It's funny that the first thing I thought when I met him was, "He looks like Cesar Chavez." As I've gotten to know him and have witnessed his trajectory over the past two years, he seems more and more like Cesar Chavez. So who was Cesar Chavez and who is David Morales? I probably know more about David Morales, so I'll start there.
I met David Morales when I was a sophomore in high school. One day I just called out to him, "Cesar, Cesar! Cesar!" It was a test to see if he got what I was getting at. He shouted right back at me, "Frida, Frida! Frida!" He definitely got the joke and we've been close friends ever since.
We still refer to each other as Frida and Cesar and nobody really gets it. Frida Kahlo and Cesar Chavez have returned to find one another and continue fighting the good fight together or maybe just to dance together. Dancing with the spirits of dead heroes.
There's this game I play where I think about heroes that have moved on from this life and ask myself, "What would they be doing if they were around today?" Sometimes I blur the lines and live out these scenarios with heroes past. The first time I did this was when my family was at a beach called Playa Azul in Michoacan. I rented a boogie board and naively just swam out to where the biggest waves were breaking. Being out there in the powerful Pacific surf gave me that feeling of the sublime, but more of the terror than the beauty, it was almost paralyzing. I had to distract myself from the overwhelming realization that the sea could just take me away.
So I made this abstraction, a game, some sort of diversion from the sensory overload of the terror of my immediate surroundings. The panic of "I'm gonna die!" And boom, I started thinking about Pablo Neruda and this poem about the ocean and then I turned it into this game, and in the game, I became Pablo Neruda.

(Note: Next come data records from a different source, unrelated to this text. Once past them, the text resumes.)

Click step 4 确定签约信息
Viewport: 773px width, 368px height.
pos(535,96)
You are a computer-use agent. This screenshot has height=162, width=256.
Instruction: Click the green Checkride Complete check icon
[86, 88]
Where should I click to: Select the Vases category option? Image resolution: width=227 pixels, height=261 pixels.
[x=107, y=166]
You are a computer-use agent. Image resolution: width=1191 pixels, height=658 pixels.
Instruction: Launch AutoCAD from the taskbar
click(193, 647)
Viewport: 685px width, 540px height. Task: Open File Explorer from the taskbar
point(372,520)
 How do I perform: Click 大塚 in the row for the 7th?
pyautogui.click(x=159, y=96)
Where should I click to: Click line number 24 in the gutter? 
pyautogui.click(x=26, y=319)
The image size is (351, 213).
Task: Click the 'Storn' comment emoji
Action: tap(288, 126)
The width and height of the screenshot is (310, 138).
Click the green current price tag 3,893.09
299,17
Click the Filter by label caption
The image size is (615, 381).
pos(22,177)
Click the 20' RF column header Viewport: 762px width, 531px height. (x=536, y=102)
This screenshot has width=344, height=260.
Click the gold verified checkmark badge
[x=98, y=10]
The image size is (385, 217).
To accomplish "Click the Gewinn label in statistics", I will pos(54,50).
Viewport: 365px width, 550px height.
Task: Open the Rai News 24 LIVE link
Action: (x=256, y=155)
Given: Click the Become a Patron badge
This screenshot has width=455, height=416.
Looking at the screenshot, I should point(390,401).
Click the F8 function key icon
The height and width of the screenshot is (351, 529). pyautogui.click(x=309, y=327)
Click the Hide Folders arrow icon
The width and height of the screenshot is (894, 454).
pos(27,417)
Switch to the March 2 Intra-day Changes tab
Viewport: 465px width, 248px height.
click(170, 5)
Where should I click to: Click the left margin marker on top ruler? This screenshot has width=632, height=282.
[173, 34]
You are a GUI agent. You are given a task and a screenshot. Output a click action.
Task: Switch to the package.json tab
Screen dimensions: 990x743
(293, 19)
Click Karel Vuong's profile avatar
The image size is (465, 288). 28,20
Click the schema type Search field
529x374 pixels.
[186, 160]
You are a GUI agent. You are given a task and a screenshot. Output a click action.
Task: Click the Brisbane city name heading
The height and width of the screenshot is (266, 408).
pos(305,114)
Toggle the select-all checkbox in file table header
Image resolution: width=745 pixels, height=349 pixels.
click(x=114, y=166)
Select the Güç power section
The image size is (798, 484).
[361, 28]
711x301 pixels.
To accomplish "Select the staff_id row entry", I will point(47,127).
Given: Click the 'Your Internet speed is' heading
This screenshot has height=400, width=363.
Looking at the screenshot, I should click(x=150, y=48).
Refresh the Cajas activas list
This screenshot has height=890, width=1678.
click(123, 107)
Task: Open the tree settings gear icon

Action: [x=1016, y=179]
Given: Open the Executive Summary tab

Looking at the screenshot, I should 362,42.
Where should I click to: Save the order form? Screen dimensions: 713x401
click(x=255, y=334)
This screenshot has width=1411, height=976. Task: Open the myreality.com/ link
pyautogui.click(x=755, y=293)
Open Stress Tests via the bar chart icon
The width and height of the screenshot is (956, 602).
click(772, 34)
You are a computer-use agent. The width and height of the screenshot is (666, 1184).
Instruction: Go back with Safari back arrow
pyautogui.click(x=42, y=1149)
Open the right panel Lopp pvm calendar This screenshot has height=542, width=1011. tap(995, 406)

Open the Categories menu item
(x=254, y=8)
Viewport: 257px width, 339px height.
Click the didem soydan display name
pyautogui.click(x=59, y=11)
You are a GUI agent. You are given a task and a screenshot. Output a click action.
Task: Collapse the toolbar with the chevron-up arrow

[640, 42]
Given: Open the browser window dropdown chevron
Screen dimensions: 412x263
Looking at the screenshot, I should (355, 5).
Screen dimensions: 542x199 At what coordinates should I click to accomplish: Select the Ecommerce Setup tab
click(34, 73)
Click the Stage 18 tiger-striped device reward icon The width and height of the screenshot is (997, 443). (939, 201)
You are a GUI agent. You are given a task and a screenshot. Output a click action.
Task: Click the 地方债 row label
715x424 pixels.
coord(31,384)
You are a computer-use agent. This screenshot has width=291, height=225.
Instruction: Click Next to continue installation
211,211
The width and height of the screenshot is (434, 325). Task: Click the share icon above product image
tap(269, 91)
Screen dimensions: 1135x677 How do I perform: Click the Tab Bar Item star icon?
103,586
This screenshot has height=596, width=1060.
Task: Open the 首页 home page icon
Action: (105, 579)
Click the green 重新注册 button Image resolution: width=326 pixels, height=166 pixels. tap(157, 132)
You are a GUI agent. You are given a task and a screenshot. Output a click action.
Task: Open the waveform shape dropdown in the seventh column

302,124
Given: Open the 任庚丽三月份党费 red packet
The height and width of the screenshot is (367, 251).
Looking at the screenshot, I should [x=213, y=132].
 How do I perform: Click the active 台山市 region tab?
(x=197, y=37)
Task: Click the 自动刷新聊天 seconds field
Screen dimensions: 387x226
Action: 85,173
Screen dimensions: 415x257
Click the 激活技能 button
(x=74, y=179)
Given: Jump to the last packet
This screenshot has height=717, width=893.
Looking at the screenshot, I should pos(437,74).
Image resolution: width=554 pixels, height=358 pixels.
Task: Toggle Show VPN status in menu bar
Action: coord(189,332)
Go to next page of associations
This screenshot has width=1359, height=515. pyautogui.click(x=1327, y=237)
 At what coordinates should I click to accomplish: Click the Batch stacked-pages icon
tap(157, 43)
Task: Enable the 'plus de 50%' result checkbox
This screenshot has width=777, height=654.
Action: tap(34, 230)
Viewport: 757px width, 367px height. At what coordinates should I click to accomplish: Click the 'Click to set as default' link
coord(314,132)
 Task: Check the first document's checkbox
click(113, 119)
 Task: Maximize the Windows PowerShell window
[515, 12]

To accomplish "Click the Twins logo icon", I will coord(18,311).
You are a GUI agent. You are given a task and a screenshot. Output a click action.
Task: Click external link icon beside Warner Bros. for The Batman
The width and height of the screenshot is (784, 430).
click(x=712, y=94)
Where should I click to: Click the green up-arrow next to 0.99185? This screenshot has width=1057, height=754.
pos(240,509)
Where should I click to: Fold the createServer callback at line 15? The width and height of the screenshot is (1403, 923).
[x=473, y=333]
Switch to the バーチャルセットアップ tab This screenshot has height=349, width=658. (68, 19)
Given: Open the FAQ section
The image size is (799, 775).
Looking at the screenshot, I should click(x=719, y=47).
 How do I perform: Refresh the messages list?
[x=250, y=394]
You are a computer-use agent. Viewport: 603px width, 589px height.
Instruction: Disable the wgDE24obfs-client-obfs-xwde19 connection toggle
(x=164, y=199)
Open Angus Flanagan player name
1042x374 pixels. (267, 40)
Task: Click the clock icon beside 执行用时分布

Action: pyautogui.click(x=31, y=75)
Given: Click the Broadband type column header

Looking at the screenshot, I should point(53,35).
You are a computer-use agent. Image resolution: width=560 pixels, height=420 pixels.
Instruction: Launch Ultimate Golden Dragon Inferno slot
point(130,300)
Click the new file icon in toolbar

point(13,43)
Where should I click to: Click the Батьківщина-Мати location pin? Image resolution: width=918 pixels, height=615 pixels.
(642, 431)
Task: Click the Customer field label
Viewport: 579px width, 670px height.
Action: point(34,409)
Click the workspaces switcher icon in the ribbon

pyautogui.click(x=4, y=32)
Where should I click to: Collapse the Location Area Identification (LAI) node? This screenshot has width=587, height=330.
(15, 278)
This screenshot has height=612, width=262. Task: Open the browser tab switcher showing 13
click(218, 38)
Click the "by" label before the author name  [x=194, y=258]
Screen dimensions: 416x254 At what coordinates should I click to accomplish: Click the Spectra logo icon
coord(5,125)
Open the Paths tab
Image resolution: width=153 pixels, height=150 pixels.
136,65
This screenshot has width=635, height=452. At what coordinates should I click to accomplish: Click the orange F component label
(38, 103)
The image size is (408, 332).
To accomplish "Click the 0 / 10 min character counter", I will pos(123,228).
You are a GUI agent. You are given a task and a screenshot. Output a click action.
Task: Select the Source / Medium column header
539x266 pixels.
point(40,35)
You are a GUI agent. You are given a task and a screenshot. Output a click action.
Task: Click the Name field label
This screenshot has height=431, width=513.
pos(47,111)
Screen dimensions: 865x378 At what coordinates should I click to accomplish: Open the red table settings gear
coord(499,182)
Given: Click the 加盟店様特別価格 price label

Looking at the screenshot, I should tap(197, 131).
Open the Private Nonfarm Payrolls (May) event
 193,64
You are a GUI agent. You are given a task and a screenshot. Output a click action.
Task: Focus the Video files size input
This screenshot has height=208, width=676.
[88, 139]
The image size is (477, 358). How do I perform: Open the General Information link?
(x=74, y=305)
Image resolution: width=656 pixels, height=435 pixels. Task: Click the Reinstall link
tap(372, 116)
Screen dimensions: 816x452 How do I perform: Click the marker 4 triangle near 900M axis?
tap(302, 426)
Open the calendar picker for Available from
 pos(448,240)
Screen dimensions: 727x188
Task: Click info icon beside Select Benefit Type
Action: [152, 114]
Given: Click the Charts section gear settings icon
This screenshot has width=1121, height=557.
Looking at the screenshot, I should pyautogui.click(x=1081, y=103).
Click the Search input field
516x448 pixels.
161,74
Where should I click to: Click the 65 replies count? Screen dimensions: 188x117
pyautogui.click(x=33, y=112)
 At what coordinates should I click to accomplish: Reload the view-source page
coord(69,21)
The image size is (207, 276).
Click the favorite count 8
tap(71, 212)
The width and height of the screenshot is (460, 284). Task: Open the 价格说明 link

It's a strange notion but it worked in my head at that time: I was doing what Neruda would be doing if he was around today. He loved the Pacific Ocean, and he knew it well, living in Valparaíso and Isla Negra; both amazing houses on the Chilean coast, facing the Pacific.
I think he was born before any semblance of surf culture had hit Chile, and when it did, he was older, but I know that if he was around today, he'd be out frolicking in the waves, riding the waves, playing in the surf.
So, in my game of ghost heroes, I'll do it for him. Memorizing his poems, they're inside me and so it's like he's near me anyway; so why not hit the surf for him. It seems like writers are in some ways able to pass through the time/space continuum, so why not believe Pablo Neruda is with me out in the Pacific? This game of abstraction helped calm me down enough to ride the waves of Playa Azul rather than fight against them and end up drowning.
When I made it back to shore, this surfer / self-appointed lifeguard named "Chilo" was waiting for me in the water, shouting at me above the sound of the surf, "What are doing loca! The current is too strong to be out there. Que loca y suerte!"
Back to the Frida / Caesar dance; David Morales and I do that dance; we move through high school with grace, tempered with goofy, and we're able to overcome the stigma and fear that can be overwhelming when one is undocumented.
David never hid the fact that he was undocumented. He told anyone who asked and gave some of the details. He talked about how his parents brought him here when he was eight years old.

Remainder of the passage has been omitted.